Using the records below, transcribe word for word the stretch from the line that contains "How do I perform: Open the 文件(F) menu?" through the line that contains "Open the ソフトウェア", both end lines included, and nothing else.

Exercise data:
· · · · · · ·

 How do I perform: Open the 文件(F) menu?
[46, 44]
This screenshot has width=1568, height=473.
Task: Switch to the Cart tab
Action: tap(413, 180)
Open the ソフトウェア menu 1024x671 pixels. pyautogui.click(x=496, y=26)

· · · · · · ·

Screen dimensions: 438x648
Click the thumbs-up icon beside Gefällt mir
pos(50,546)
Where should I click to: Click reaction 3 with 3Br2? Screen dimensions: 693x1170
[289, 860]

· · · · · · ·

Answer section:
 How do I perform: Open the 文件(F) menu?
[46, 44]
This screenshot has width=1568, height=473.
Task: Switch to the Cart tab
Action: tap(413, 180)
Open the ソフトウェア menu 1024x671 pixels. pyautogui.click(x=496, y=26)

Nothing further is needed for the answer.